Quante allusioni, quanti riferimenti, quanti stimoli alla riflessione, quante similitudini: Fiore ama Margherita come Faust, il grande cercatore di verità. Veneziani ci spiega che il mondo è in balia di alcune specie animali. I rapaci, gli sciacalli, i corvi, i serpenti, i coccodrilli, i pavoni e le scimmie, le più numerose, che trasmettono il panico, fanno il verso, imitano l’andatura altrui. Queste specie spadroneggiano sui popoli, sulla giustizia, la salute, il lavoro, gli affari, la morale e la religione. La restante umanità – greggi di pecore, agnelli sacrificali, maiali all’ingrasso– è sottomessa, salvo pochi in disparte.  

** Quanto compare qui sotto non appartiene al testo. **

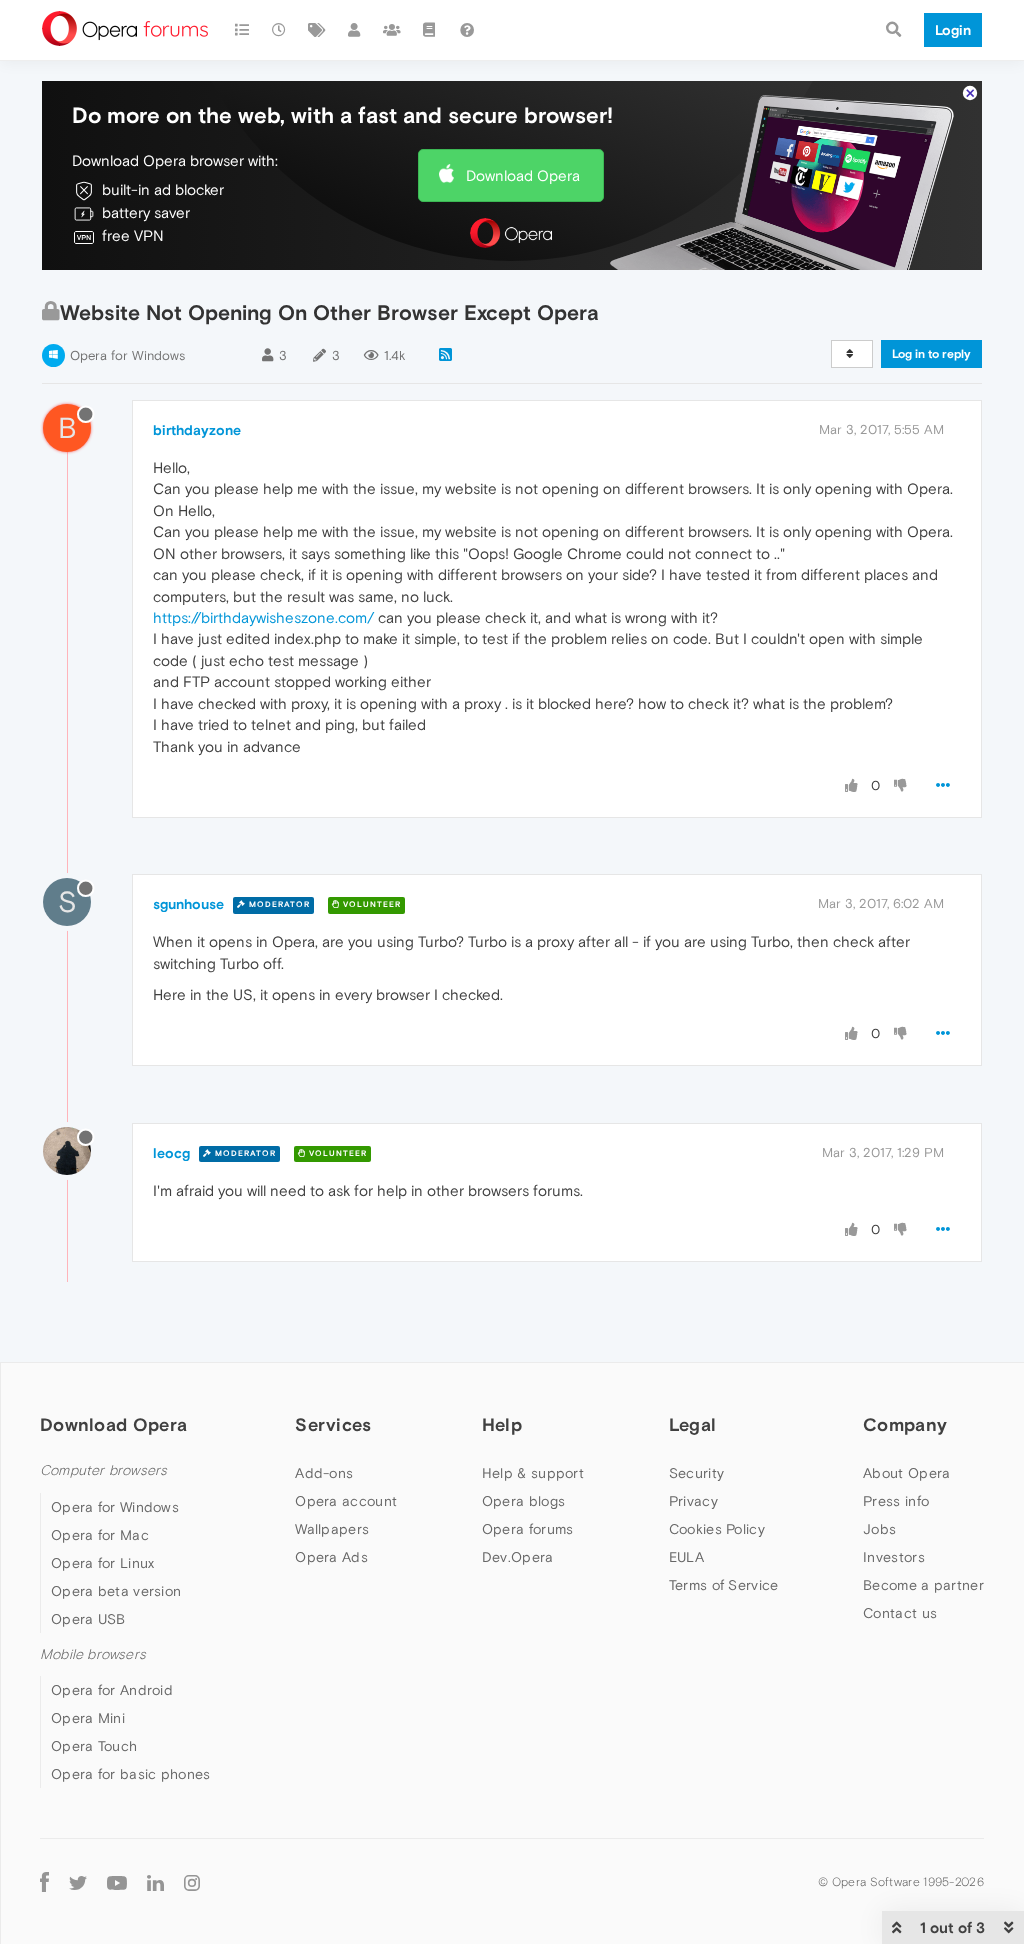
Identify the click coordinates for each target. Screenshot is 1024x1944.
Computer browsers (103, 1470)
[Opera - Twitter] (78, 1881)
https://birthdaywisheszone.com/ (263, 617)
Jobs (879, 1529)
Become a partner (923, 1585)
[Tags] (317, 30)
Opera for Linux (103, 1563)
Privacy (693, 1501)
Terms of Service (724, 1585)
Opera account (346, 1501)
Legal (693, 1424)
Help (502, 1424)
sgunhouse (188, 904)
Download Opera (523, 175)
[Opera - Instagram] (192, 1881)
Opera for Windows (127, 355)
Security (696, 1473)
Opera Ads (331, 1557)
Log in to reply (931, 354)
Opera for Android (112, 1690)
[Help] (467, 30)
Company (905, 1424)
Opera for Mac (100, 1535)
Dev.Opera (518, 1557)
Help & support (533, 1473)
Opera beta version (116, 1591)
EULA (686, 1557)
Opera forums (528, 1529)
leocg (171, 1153)
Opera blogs (523, 1501)
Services (333, 1424)
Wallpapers (332, 1529)
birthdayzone (197, 430)
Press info (896, 1501)
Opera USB (88, 1619)
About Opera (906, 1473)
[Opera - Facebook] (44, 1881)
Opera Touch (94, 1746)
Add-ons (324, 1473)
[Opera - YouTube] (117, 1881)
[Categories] (242, 30)
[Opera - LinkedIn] (155, 1881)
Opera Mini (88, 1718)
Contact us (900, 1613)
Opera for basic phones (131, 1774)
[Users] (355, 30)
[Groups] (392, 30)
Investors (894, 1557)
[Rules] (430, 30)
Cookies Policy (717, 1529)
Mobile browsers (93, 1654)
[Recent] (280, 30)
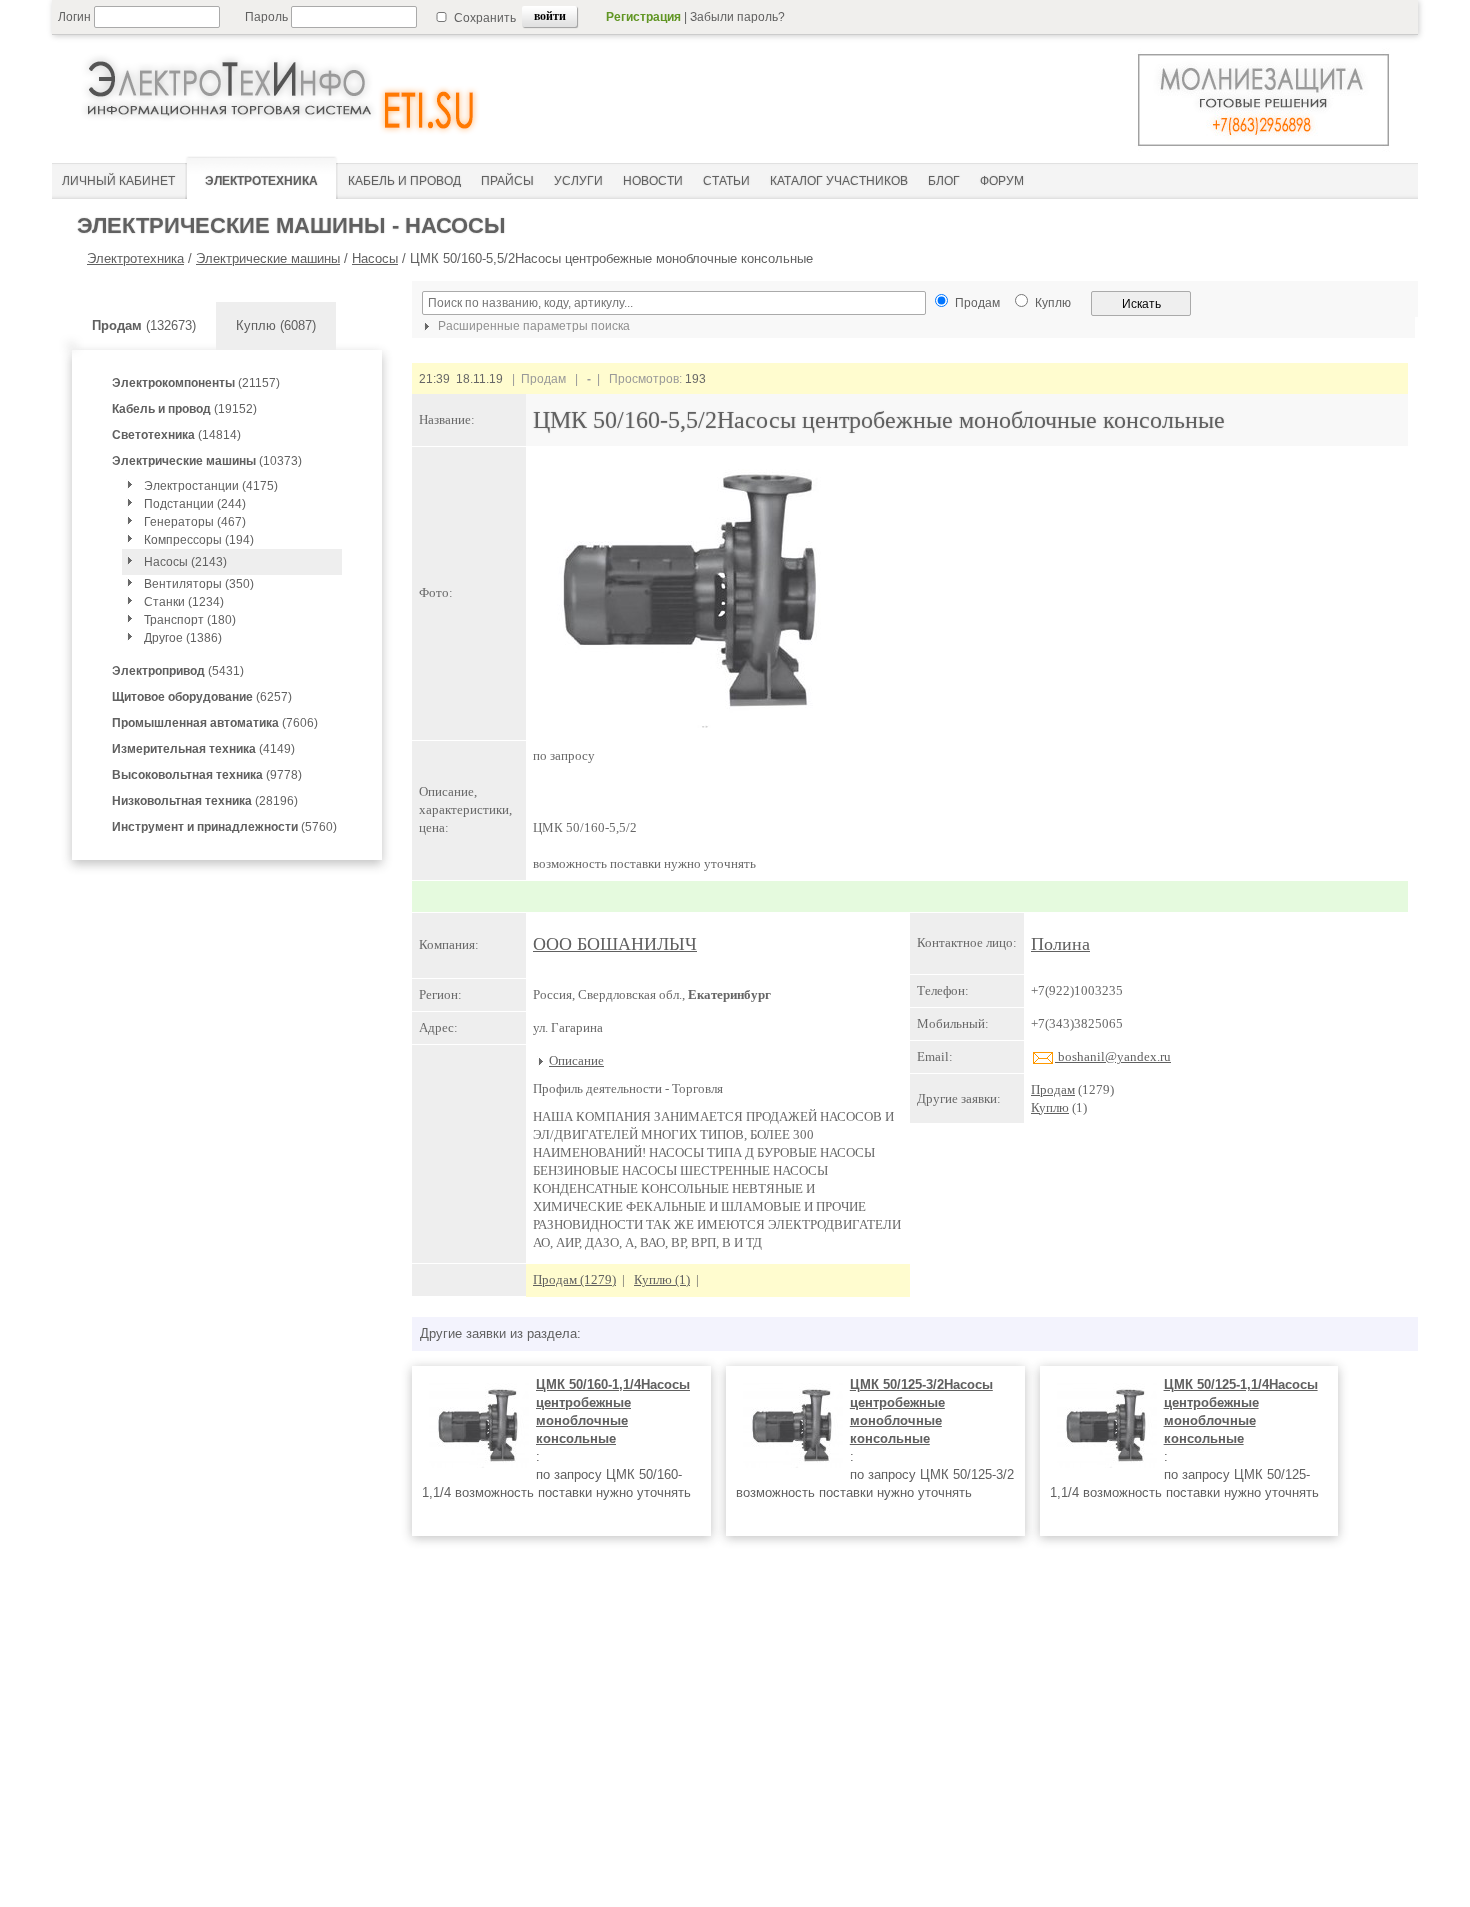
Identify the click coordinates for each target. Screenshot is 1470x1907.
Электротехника (135, 258)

Per Fiore all’origine del mondo non c’è l’atomo ma la simmetria, la corrispondenza armoniosa: tutto è mosso e intrecciato da un’energia spirituale, proteso verso l’eterno da cui proviene; è ciò che la logica umana chiama mistero. Il viaggio di Fiore scopre vari sigilli, come l’apostolo Giovanni, sino al più bello, il sigillo dell’Amore. L’amore è dismisura, ricerca, porta aperta. Nell’amore esci dal singolo te stesso, ti apri all’altro ma poi vai oltre, poiché l’esperienza dell’amore apre all’ulteriore. Più in alto di tutto c’è il sigillo di Dio, il nome del nostro limite, della nostra carenza. Dio è il nome che diamo al Mistero dell’Essere. 

Vedete quante idee, quante suggestioni, in quale viaggio dell’anima ci guida Fiore-Marcello, alla ricerca della verità, ossia della luce. Tanto, troppo, difficile?  Per nulla, se ci prende per mano un grande, se il nostro Virgilio è Marcello Veneziani.